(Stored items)

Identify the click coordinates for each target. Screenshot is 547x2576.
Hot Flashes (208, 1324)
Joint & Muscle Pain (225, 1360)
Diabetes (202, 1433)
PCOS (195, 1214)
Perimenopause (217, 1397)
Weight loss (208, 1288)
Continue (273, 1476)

Your task:
Write the entries out once more, exactly, without dropping a line.

Solution for this exercise:
Identify the click coordinates for each target. Screenshot is 547x2576.
Hot Flashes (208, 1324)
Joint & Muscle Pain (225, 1360)
Diabetes (202, 1433)
PCOS (195, 1214)
Perimenopause (217, 1397)
Weight loss (208, 1288)
Continue (273, 1476)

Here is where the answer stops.